▶ What the exercise asks: Reproduce the items below, swapping each "Instruction" for "Directive" and keeping all other text unchanged.

Entries on target coordinates:
----------

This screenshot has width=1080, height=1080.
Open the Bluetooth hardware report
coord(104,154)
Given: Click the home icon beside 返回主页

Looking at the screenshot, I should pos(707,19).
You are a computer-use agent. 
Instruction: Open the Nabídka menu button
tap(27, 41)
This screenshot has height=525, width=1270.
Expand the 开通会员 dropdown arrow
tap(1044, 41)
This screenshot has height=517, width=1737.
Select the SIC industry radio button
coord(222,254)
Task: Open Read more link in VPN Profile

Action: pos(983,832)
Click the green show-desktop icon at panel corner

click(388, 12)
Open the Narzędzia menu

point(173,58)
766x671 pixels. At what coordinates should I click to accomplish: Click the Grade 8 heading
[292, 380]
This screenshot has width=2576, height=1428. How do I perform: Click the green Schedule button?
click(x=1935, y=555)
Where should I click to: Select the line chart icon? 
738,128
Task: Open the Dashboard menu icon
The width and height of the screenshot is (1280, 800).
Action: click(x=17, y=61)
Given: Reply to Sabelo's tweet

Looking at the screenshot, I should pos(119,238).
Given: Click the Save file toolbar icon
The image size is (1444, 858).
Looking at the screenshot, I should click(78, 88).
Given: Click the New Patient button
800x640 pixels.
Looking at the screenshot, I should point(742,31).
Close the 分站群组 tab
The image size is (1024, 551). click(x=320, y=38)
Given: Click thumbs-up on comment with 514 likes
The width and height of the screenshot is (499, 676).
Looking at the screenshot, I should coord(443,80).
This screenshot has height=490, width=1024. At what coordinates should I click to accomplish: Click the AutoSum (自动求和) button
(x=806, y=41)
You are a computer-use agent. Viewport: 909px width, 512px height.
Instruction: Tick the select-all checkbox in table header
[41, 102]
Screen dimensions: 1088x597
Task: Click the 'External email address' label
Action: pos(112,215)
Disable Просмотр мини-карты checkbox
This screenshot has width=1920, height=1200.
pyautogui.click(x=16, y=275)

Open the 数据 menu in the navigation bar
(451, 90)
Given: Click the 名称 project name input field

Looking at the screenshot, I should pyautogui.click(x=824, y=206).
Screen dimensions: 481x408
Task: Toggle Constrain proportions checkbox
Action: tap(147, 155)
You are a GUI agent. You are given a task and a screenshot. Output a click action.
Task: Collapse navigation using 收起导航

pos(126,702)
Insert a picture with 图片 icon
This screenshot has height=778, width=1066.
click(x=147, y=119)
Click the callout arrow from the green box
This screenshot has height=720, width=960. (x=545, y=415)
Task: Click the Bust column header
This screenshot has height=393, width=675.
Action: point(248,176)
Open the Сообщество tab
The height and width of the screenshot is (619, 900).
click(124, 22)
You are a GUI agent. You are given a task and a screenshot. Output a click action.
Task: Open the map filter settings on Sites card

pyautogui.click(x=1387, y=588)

----------

▶ Right answer:
This screenshot has width=1080, height=1080.
Open the Bluetooth hardware report
coord(104,154)
Given: Click the home icon beside 返回主页

Looking at the screenshot, I should pos(707,19).
You are a computer-use agent. 
Directive: Open the Nabídka menu button
tap(27, 41)
This screenshot has height=525, width=1270.
Expand the 开通会员 dropdown arrow
tap(1044, 41)
This screenshot has height=517, width=1737.
Select the SIC industry radio button
coord(222,254)
Task: Open Read more link in VPN Profile

Action: pos(983,832)
Click the green show-desktop icon at panel corner

click(388, 12)
Open the Narzędzia menu

point(173,58)
766x671 pixels. At what coordinates should I click to accomplish: Click the Grade 8 heading
[292, 380]
This screenshot has width=2576, height=1428. How do I perform: Click the green Schedule button?
click(x=1935, y=555)
Where should I click to: Select the line chart icon? 
738,128
Task: Open the Dashboard menu icon
The width and height of the screenshot is (1280, 800).
Action: click(x=17, y=61)
Given: Reply to Sabelo's tweet

Looking at the screenshot, I should pos(119,238).
Given: Click the Save file toolbar icon
The image size is (1444, 858).
Looking at the screenshot, I should click(78, 88).
Given: Click the New Patient button
800x640 pixels.
Looking at the screenshot, I should point(742,31).
Close the 分站群组 tab
The image size is (1024, 551). click(x=320, y=38)
Given: Click thumbs-up on comment with 514 likes
The width and height of the screenshot is (499, 676).
Looking at the screenshot, I should coord(443,80).
This screenshot has height=490, width=1024. At what coordinates should I click to accomplish: Click the AutoSum (自动求和) button
(x=806, y=41)
You are a computer-use agent. Viewport: 909px width, 512px height.
Directive: Tick the select-all checkbox in table header
[41, 102]
Screen dimensions: 1088x597
Task: Click the 'External email address' label
Action: pos(112,215)
Disable Просмотр мини-карты checkbox
This screenshot has width=1920, height=1200.
pyautogui.click(x=16, y=275)

Open the 数据 menu in the navigation bar
(451, 90)
Given: Click the 名称 project name input field

Looking at the screenshot, I should pyautogui.click(x=824, y=206).
Screen dimensions: 481x408
Task: Toggle Constrain proportions checkbox
Action: tap(147, 155)
You are a GUI agent. You are given a task and a screenshot. Output a click action.
Task: Collapse navigation using 收起导航

pos(126,702)
Insert a picture with 图片 icon
This screenshot has height=778, width=1066.
click(x=147, y=119)
Click the callout arrow from the green box
This screenshot has height=720, width=960. (x=545, y=415)
Task: Click the Bust column header
This screenshot has height=393, width=675.
Action: point(248,176)
Open the Сообщество tab
The height and width of the screenshot is (619, 900).
click(124, 22)
You are a GUI agent. You are given a task and a screenshot. Output a click action.
Task: Open the map filter settings on Sites card

pyautogui.click(x=1387, y=588)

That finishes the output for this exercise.